→ **Work required**: Change "coordinate pair" to "pair of numbers" in the stretch from the line containing "At what (x,y)" through the end of the entries, and write that stretch out again with nothing else altered. Leave the pictures out of your answer.

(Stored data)
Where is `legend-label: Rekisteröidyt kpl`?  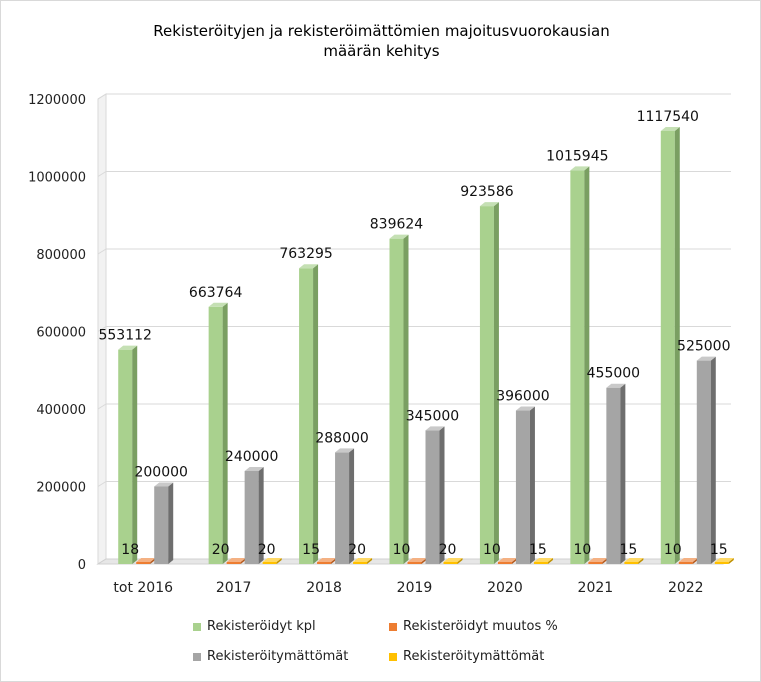 legend-label: Rekisteröidyt kpl is located at coordinates (262, 626).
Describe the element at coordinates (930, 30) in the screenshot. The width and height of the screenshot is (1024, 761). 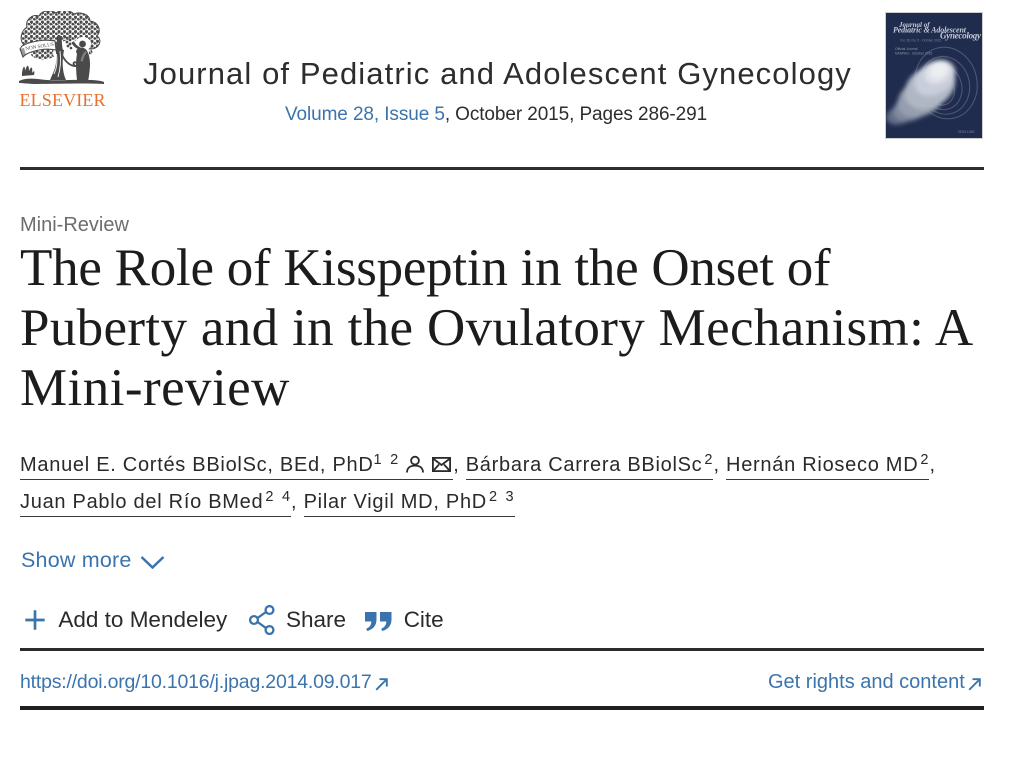
I see `svg-text: Pediatric & Adolescent` at that location.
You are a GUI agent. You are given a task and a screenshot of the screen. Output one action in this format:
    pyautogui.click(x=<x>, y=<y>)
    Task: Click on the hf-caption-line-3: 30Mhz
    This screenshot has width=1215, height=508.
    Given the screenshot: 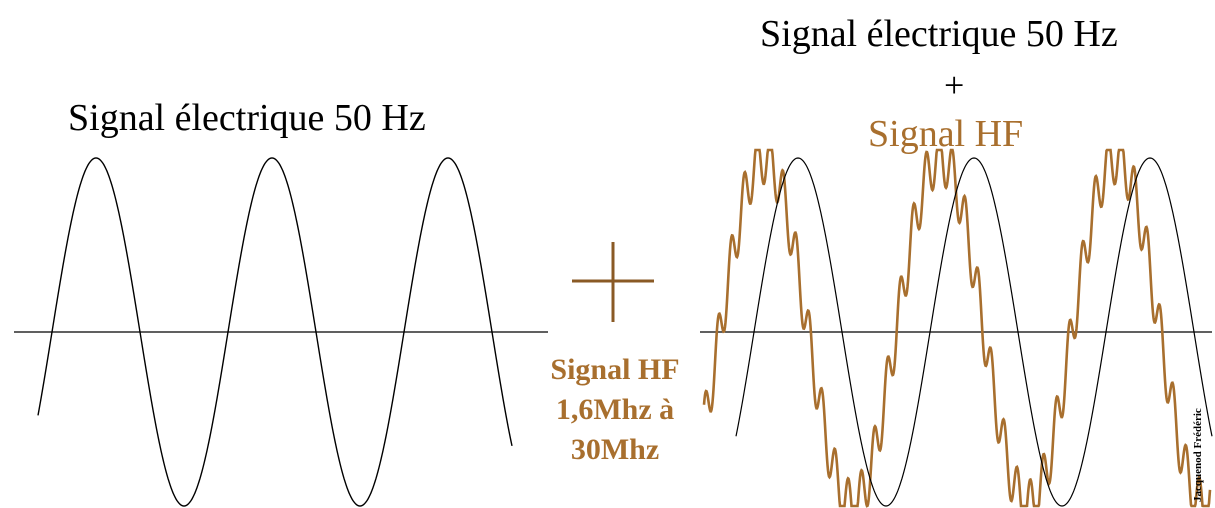 What is the action you would take?
    pyautogui.click(x=615, y=450)
    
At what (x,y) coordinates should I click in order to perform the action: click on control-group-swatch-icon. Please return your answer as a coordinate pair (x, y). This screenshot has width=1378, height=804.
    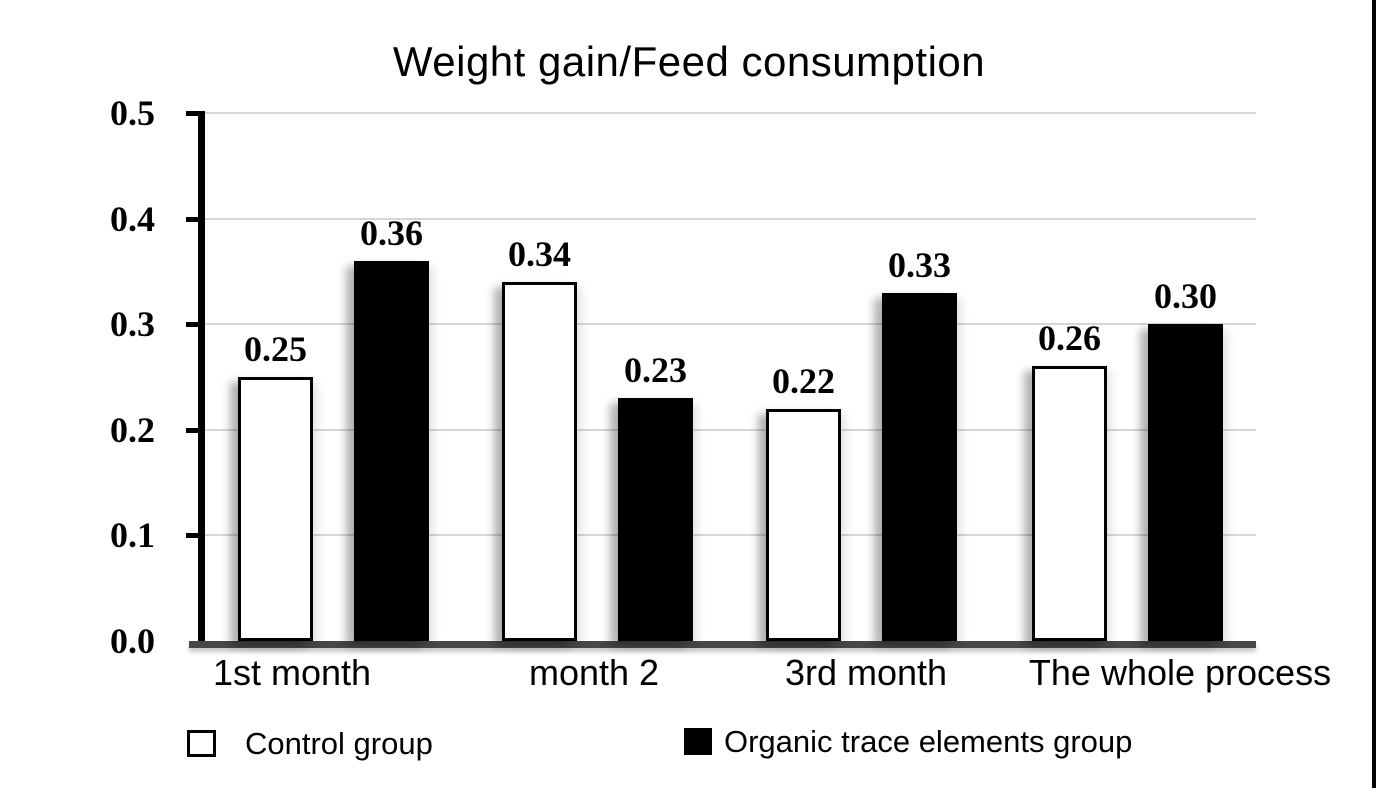
    Looking at the image, I should click on (202, 744).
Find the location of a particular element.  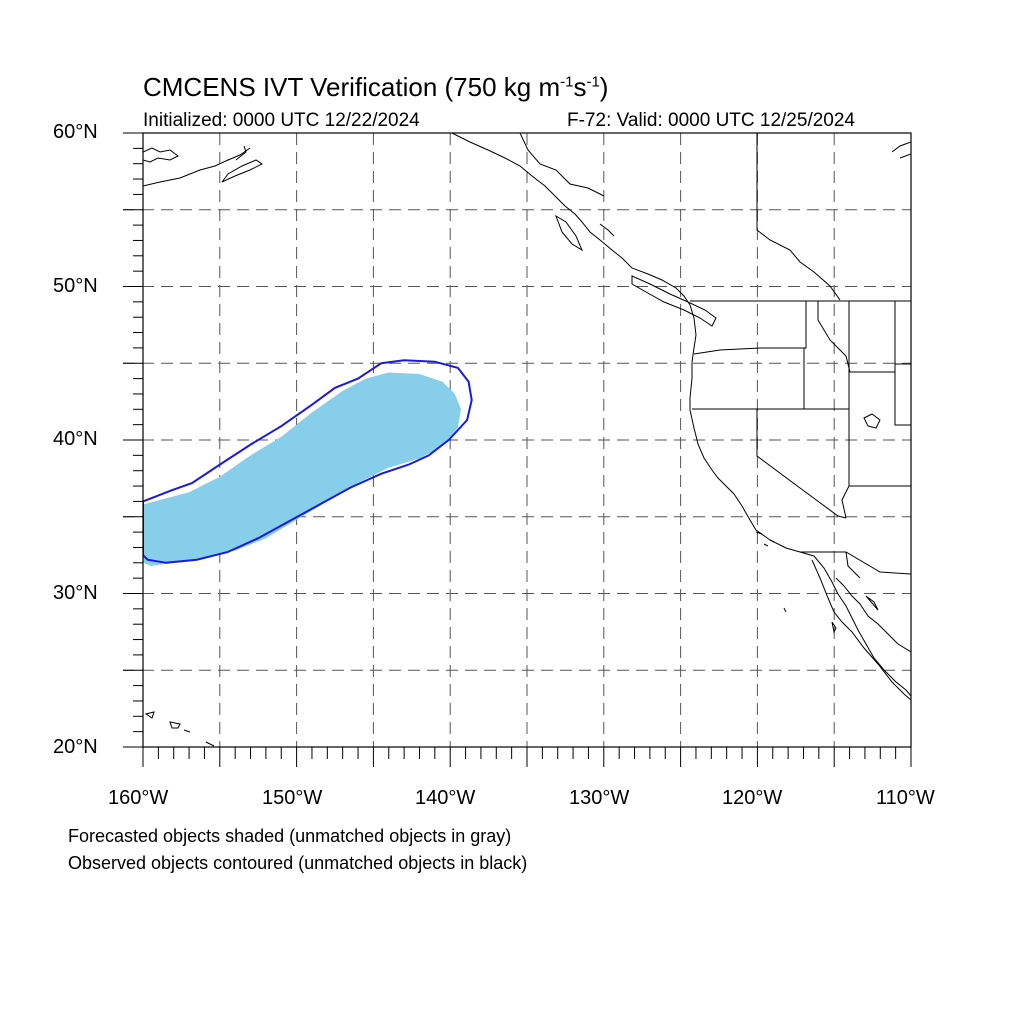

→ **Answer area**:
At what (x,y) coordinates should I click in order to perform the action: click on control-group-swatch-icon. Please return your answer as a pair of numbers (x, y). This screenshot has width=1378, height=804.
    Looking at the image, I should click on (202, 744).
Find the location of a particular element.  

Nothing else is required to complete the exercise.